On the other side, I find a mussed-up Clara, barefoot in RJ’s T-shirt, and I just know she’s not wearing much, if anything, under it. Fuck .

“Hi. I couldn’t sleep, and I thought I heard you and Jansen up here, so I figured…”

She trails off and I open the door all the way, ending her awkward attempt at an explanation. “Might as well join the insomniac party. It was getting weird anyway.”

“Beautiful,” Jansen practically sings, then slants his eyes in my direction. “Game?”

“What game?” she asks as I take a step away from them both, my thighs hitting the mattress behind me.

“Tickle war!” he shouts, tackling me across the mattress, Clara’s laugh devolving almost immediately to snorts as she pins my legs, her fingers dancing over my skin like ticklish, torturous spiders.

I’m stronger, I’m better trained, but once I’m laughing, it’s like my arms are water balloons for all the muscle they seem to have.

“Fuck it, stop,” I yell.

“Safe word’s watermelon,” Jansen shouts, but I can’t say it. I can’t say anything at all, both of them keeping me captive and laughing uncontrollably, tears collecting in my eyes as I try to wrestle Jansen loose from my upper body.

Then, he yelps, dropping me, a whining, “Ow, Fluffington! Get off!” telling me exactly why I can finally take a full breath.

Clara keeps giggling as she crawls over me to dislodge our bloodthirsty miniature panther from Jansen’s back, and by the time Jay’s free and deemed only scratched, I’ve recovered. Mostly.

I got a glance under that t-shirt of Clara’s, though, and my assumption was right. That’s all she’s got on. I have to will my dick back down with a visual of her blue lips and shallow breaths, half dead in my arms. It works.
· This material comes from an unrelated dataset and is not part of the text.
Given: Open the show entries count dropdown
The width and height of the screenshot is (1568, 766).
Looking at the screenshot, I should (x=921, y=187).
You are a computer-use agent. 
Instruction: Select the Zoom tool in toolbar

Clara flops down in the middle of my bed like she belongs there, and Jansen settles down on the other side of her, his cat sitting on my desk and licking his paws like a threat. Or a treat. Really, who knows with that thing?

“I needed that,” she says, drawing my attention to her. She pats the pillow next to her, and I lay down, not fighting this, even if I feel like I should.
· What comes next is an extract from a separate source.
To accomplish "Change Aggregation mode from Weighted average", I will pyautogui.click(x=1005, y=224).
Jansen nuzzles into her mess of curls, and she turns to him, kissing his cheek, then resting her head on his chest. And I’m so fucking jealous that part of me wants to yank her off him and tuck her up against me. But the rest of me knows I haven’t earned that right. Not yet. Maybe not ever.

The three of us talk about nothing at all, the night passing in shared memories and stupid stories.
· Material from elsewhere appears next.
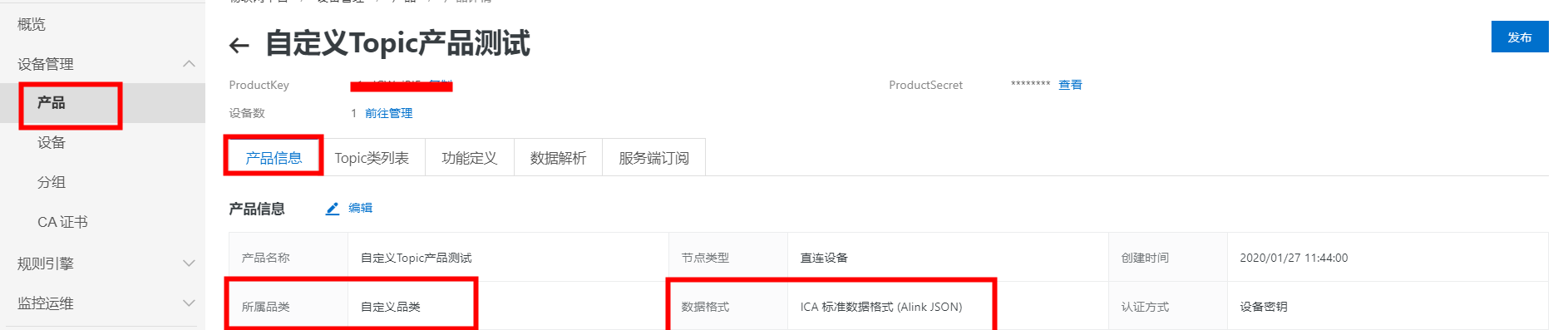Select the 产品信息 tab
Viewport: 1568px width, 330px height.
click(274, 158)
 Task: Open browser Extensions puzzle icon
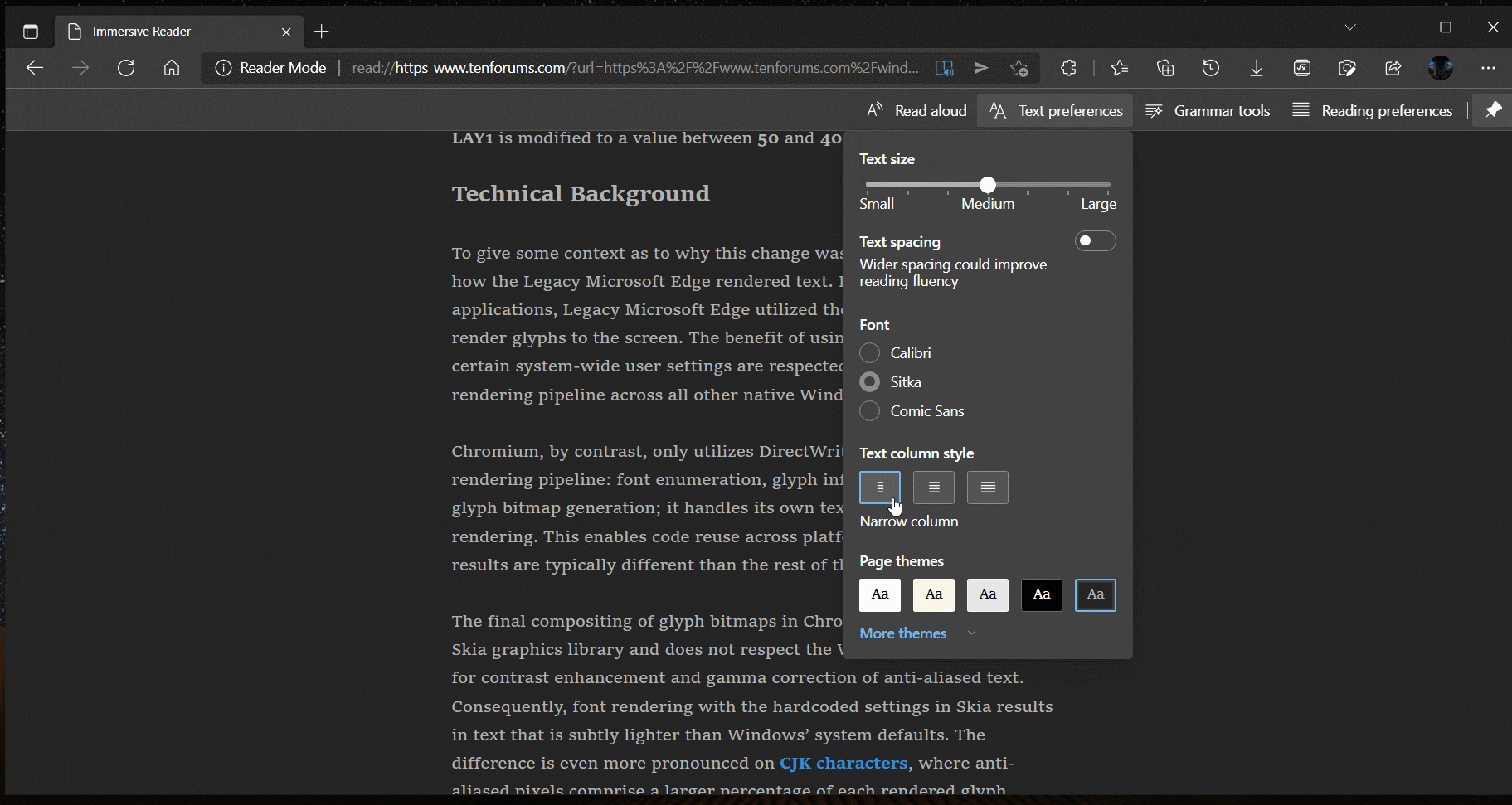click(1068, 68)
And when Clara falls silent between us, I can’t help but reach out and touch one curl, wrapping it around my finger.

Jansen shifts on his side of the mattress and I pull my finger free, inching away from the woman beside me.

“You’ve got to keep her safe,” he whispers.

“I’ll do what I can, but you know as well as I do it might be impossible to keep her unscathed.”

“I don’t care.” His voice is harsh, like it was last winter when he showed that even a chill guy like Jansen can hold fury.

“I’ll try. I don’t want her hurt. Not again.”

He closes his eyes. “It’s just…I need her.”

“I get it.”

“No, you don’t.”

“Then explain it,” I say, understanding he needs to get whatever he has to say out, even if I don’t want to hear it.

He runs his palm along her cheek, his eyes locked on her lax face. “I don’t think I can do this without her.”

“She’s key.”

“No. I don’t think I can do this, any of this, without her.” He looks up, his eyes glassy. “So keep her safe.”

I nod, not making a promise I can’t keep. But the already high stakes just leaped higher.

Because what happens to a bomb when the trigger disappears entirely?